**EXTRACT PROVIDED:**
— Begin —

In 1997, Heybourne, Torres and Hunting reunited in the UK to record the Resurrection demo, which was included alongside 1990's Twist of the Knife and 1987's Psychopathic demos on the compilation of the same name. The group reformed officially in early 2000, with Heybourne joined by guitarist Keith Herzberg, bassist Richie Wicks and drummer Scott Higham. After issuing 2000: Live at the LA2 and recording the Halloween Session demo, Higham left in mid-2001. The group subsequently decided to disband, although by the following summer had reformed with the same lineup.

The reformation of Heybourne, Herzberg, Wicks and Higham was short-lived, however, as in January 2003 the frontman announced a new lineup featuring guitarist Lee Altus and returning rhythm section Jon Torres and Tom Hunting. Within two months, Hunting had bowed out and been replaced by Altus's Heathen bandmate Darren Minter for a short run of shows.

— End —

**PROBLEMS TO WORK ON:**
1 - From the passage about the band's lineup changes, copy the stretch that opens with the words "In 1997, Heybourne, Torres" and closes with "the same lineup.".
2 - In the passage about the band's lineup changes, who replaced Hunting for a short run of shows?
3 - Go on with the passage about the band's lineup changes, picking up after its final sentence.

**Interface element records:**
— Begin —

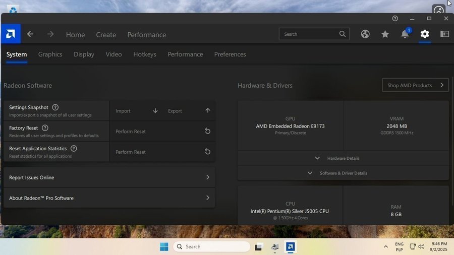Switch to the Hotkeys tab
The image size is (454, 255).
pos(145,54)
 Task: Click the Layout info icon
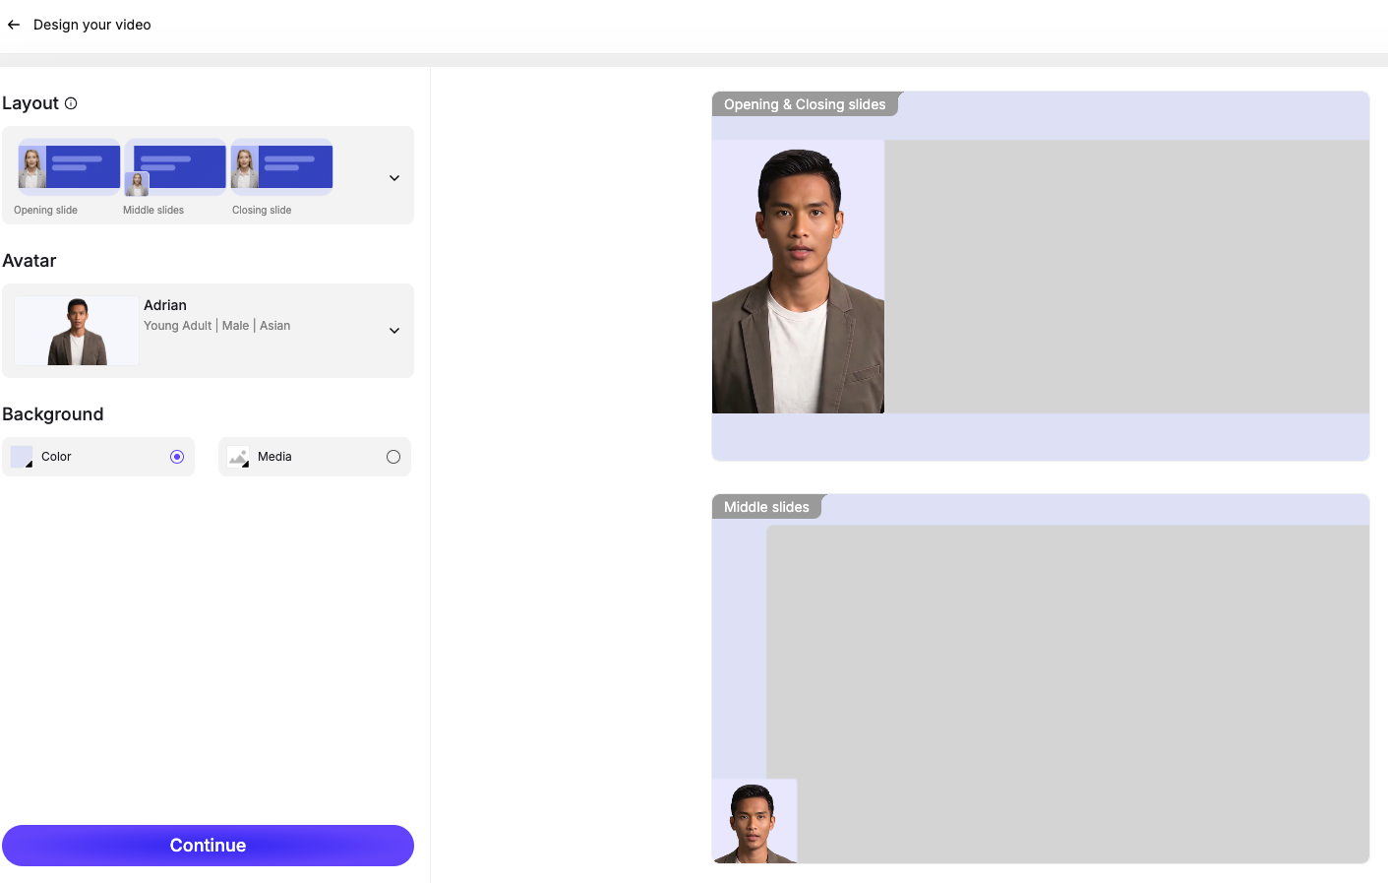click(x=71, y=103)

— End —

**ANSWERS FOR THE EXERCISE:**
1 -
In 1997, Heybourne, Torres and Hunting reunited in the UK to record the Resurrection demo, which was included alongside 1990's Twist of the Knife and 1987's Psychopathic demos on the compilation of the same name. The group reformed officially in early 2000, with Heybourne joined by guitarist Keith Herzberg, bassist Richie Wicks and drummer Scott Higham. After issuing 2000: Live at the LA2 and recording the Halloween Session demo, Higham left in mid-2001. The group subsequently decided to disband, although by the following summer had reformed with the same lineup.

2 - Darren Minter, Altus's Heathen bandmate.

3 -
Since 2008
After another five-year break, Kevin Heybourne reformed Angel Witch in 2008, adding new guitarist Chris Fullard, bassist Will Palmer and drummer Andy Prestidge. In September 2010, Fullard was replaced by Carcass guitarist Bill Steer. 2012 saw the release of As Above, So Below, the group's first new studio material since 1998, and the following year saw Steer replaced by Tom Draper. By 2015, Draper had been replaced by Jimmy Martin, and the following year Fredrik Jansson had taken over on drums, following a brief stint by Alan French following Prestidge's departure.

In 2019, Angel Witch released their fifth full-length studio album, Angel of Light.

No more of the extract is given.